The unit is taking the fight to the enemy, and they’re doing it in the name of a man who lived and breathed this philosophy.
BP Osman is named after the former platoon sergeant for the company’s Kandahar Detachment, Staff Sgt. Ergin V. Osman, who was killed in an IED blast in late May.
“Oz was all about taking the fight to the enemy, and doing this personifies his personality,” Herlick said.
The unit is doing more than just facing down the enemy on their turf, though. They are also ingraining themselves in the local populace, which is critical to their success in the area.
“We get a lot of recognition from the small villages,” said Sgt. Nathaniel Lee, a team leader at the battle position. “They really appreciate us being here. Insurgent activity has slowed or stopped.”
Herlick explained that this disruption of insurgent activity, which ruled the area with intimidation, means the villagers have freedom of movement they couldn’t previously enjoy. They’re now able to tend their livestock and harvest crops to feed the livestock during the winter months. Last year, this was out of the question. Any crops they did harvest were taxed heavily by insurgents.
As the Pathfinders built their presence in the Suri District, they’ve also built a rapport and trust with the villagers. Villagers have begun to provide information to the unit about IED emplacements, enemy spotters and enemy movement.
“These people find it hard to trust,” said Lee. “But they seem to be becoming more trusting in us.”
It’s not just the villagers trusting the unit – their leadership is also placing a great deal of trust in them.
As a maneuver element assigned to an aviation unit, the Pathfinders have a mission that entails a different, and in some ways greater, level of acceptable risk than battalion leaders are used to.
“Fortunately, I’ve got the latitude and the trust to maneuver my teams the way I need to,” Herlick said.
That trust comes from the top down, and it extends all the way to the lowest ranking soldier in Herlick’s formation.
“Operations at the BP aren’t driven top-down, they’re bottom-up,” he said. “My team leaders are making strategic decisions every day that are usually made at a much higher level. But they’re the guys on the ground, and they see what I can’t see if I’m not out here.”
This is one of the biggest reasons the Pathfinders have the trust of their battalion leadership, and it’s also one of the biggest ways they support the aviation mission.
“As aviators, those of us who’ve never been in combat – on the ground that is – don’t always see things the same way,” said Master Sgt. Terrence D. Reyes, the Task Force Wings operations NCO in charge. “The Pathfinders really help us take the ground picture and the air picture and put them together.”
This helps the aviation unit more effectively fill its role as a supporting element to ground units.
“What they’re doing at BP Osman has driven down IEDs and [troops in contact] in an area we used to get called to all the time,” Reyes said. “Now we can focus our air assets on supporting other areas in the region that need it.”
Just as the air assets are needed in other locations throughout Zabul province, the Pathfinders are also needed elsewhere. This is where their partnership with Afghan forces becomes critical. The Pathfinders are focused on making sure the Afghan National Police have the ability to sustain the progress that’s been made.

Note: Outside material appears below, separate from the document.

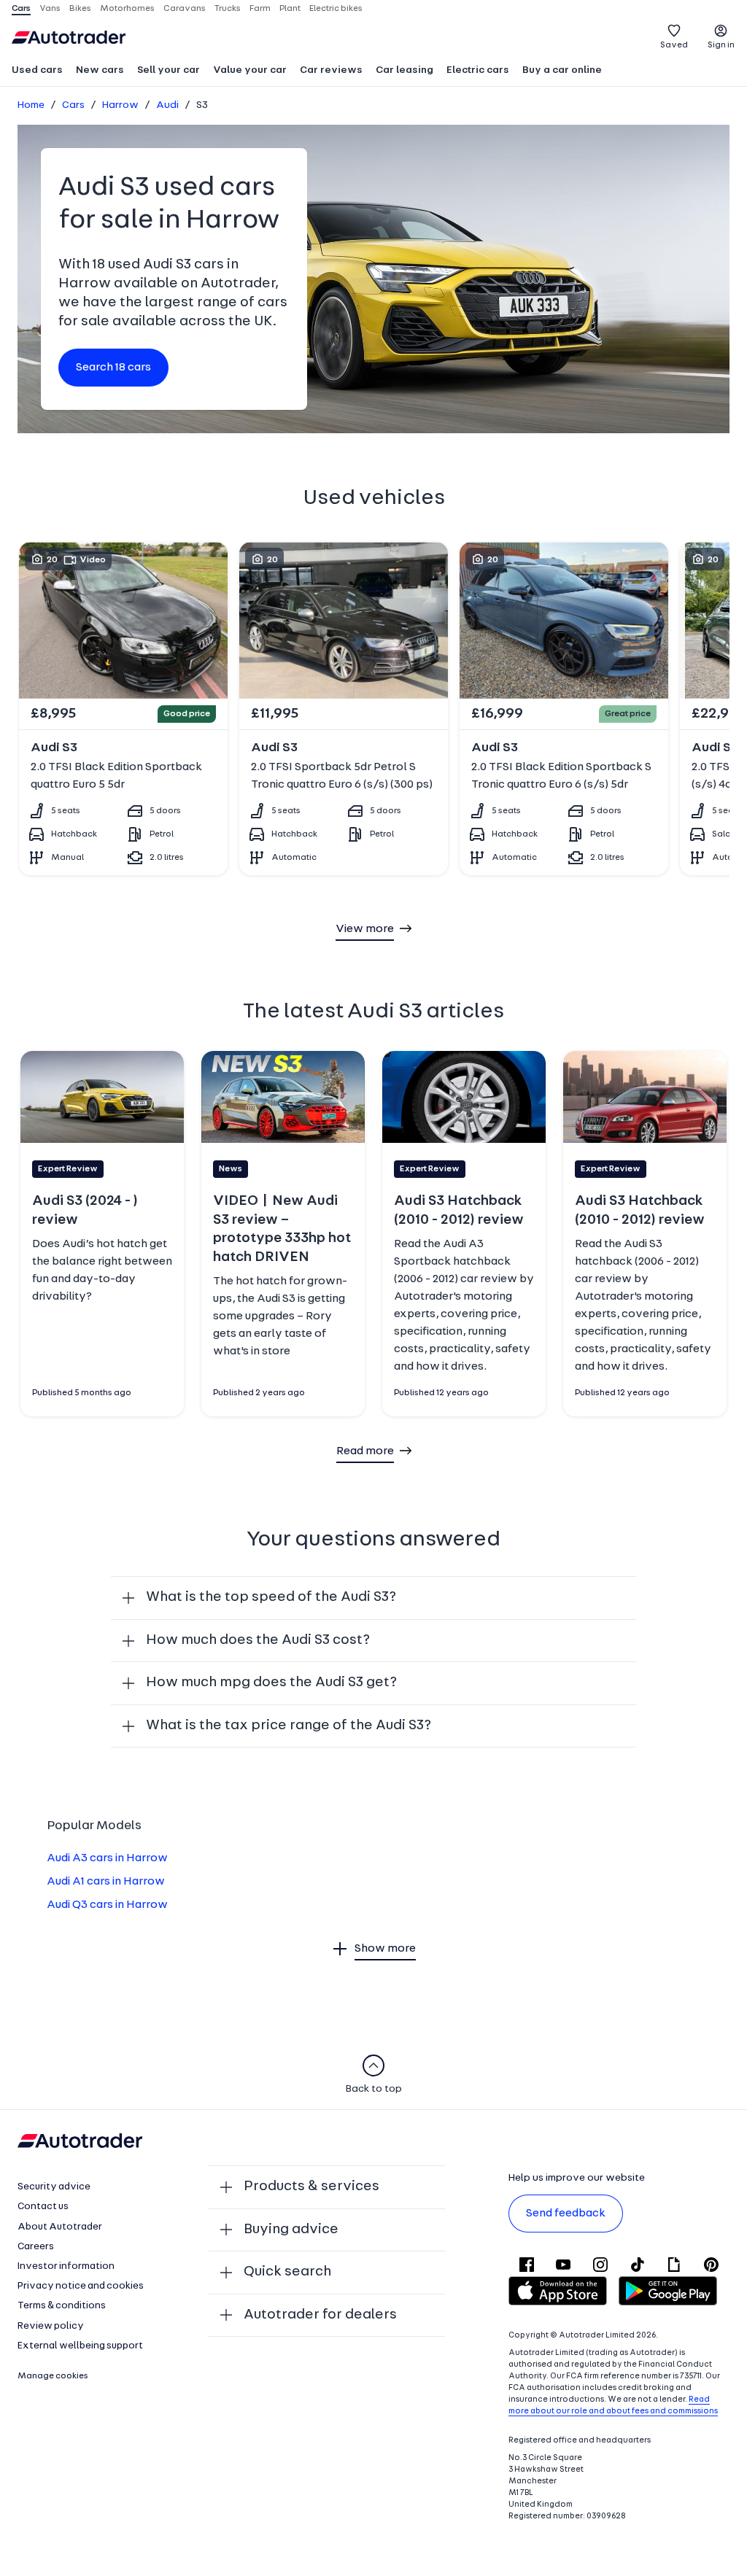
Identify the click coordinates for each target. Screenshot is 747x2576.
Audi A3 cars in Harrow (107, 1858)
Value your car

“The ANP are great partners,” Herlick said.
The Afghan forces face some logistical and manpower limitations, he explained, but they have the strategic ability and drive to make the mission successful.
“Many of our missions our missions are ANP planned and led,” he said. “We’re simply operating in a supporting role, and we do our best to support them without them coming to rely too heavily on us.”
As a result, the villagers have also come to trust the ANP.
“It helps that they see the ANP are out there 24 hours a day providing security for the villages,” Herlick said.
With this continued security, the villagers will have the ability meet their own goals.
“They just want to be able to live their lives,” Lee said. “They want to tend their crops and their livestock, and to be able to make money to take care of their families.”